Vielleicht ist auch das der Grund, warum der zuständige Innenminister Markus Ulbig (CDU) lieber gar nicht wissen will, was da im Konflikt mit den Bürgern passiert. Also duldet er, dass die Verfahren sehr systematisch schnell wieder niedergeschlagen werden. Irgendwie in dem blinden Glauben: Was nicht vor Gericht kommt, wird schnell vergessen.
Die Zahl der Ermittlungsverfahren gegen sächsische Polizeibeamtinnen und -beamte wegen Körperverletzung im Amt ist 2016 im Vergleich zum Vorjahr um satte 55 Prozent von 274 auf 425 Beschuldigte gestiegen. Gleichzeitig sank die Zahl der Verfahren, die vor dem Gericht angeklagt wurden, von vier Verfahren in 2015 auf drei im Jahr 2016. So geht es aus der Antwort von Justizminister Sebastian Gemkow (CDU) auf eine Kleine Anfrage des Abgeordneten Valentin Lippmann (Grüne) hervor.

• _BEREITGESTELLTE ANGABEN_:
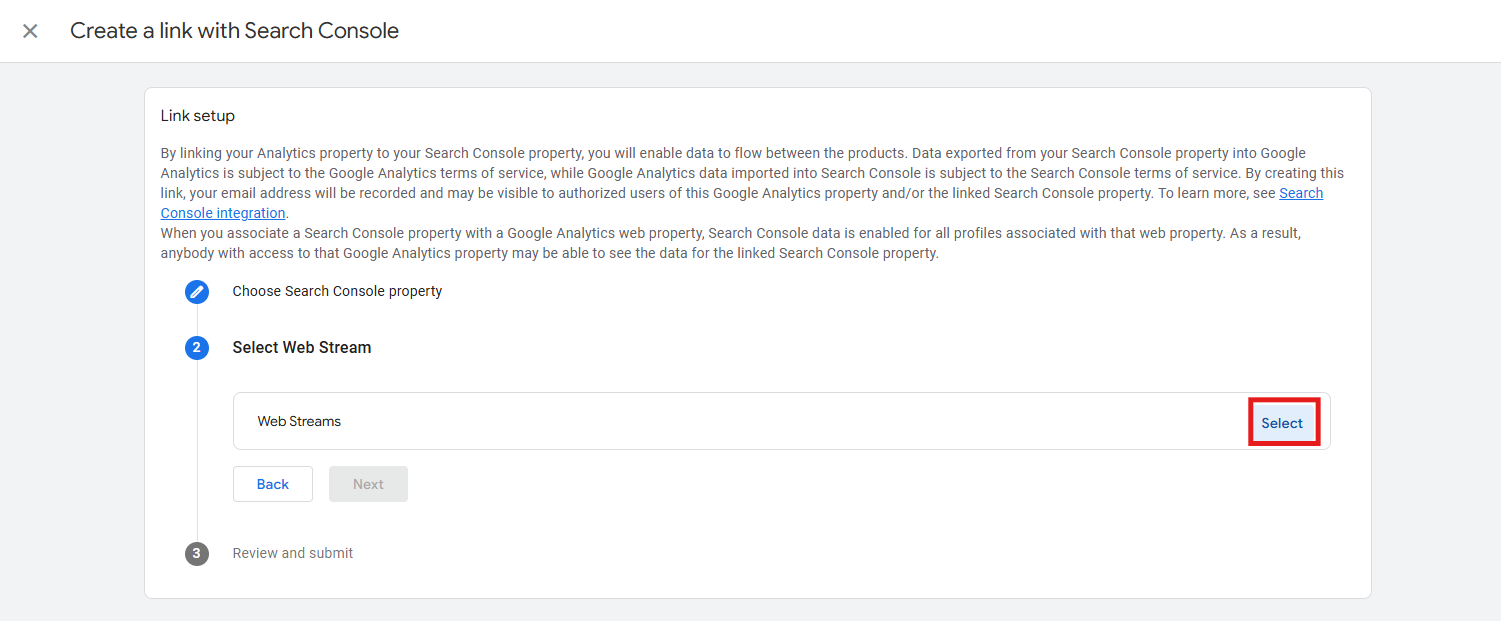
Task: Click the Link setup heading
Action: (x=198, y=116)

• _ZU ERLEDIGENDE AUFGABEN_:
1) Wie lautet dieser Satz aus dem Seitenauszug über die Ermittlungsverfahren gegen sächsische Polizeibeamte auf Englisch: „Gleichzeitig sank die Zahl der Verfahren, die vor dem Gericht angeklagt wurden, von vier Verfahren in 2015 auf drei im Jahr 2016.“?
2) Wiederhole aus dem Seitenauszug alles von "Vielleicht ist auch" bis hinunter zu "wird schnell vergessen.".

• _SCHRIFTLICHE ANTWORTEN_:
1) At the same time, the number of cases in which charges were brought before the court fell from four cases in 2015 to three in 2016.

2)
Vielleicht ist auch das der Grund, warum der zuständige Innenminister Markus Ulbig (CDU) lieber gar nicht wissen will, was da im Konflikt mit den Bürgern passiert. Also duldet er, dass die Verfahren sehr systematisch schnell wieder niedergeschlagen werden. Irgendwie in dem blinden Glauben: Was nicht vor Gericht kommt, wird schnell vergessen.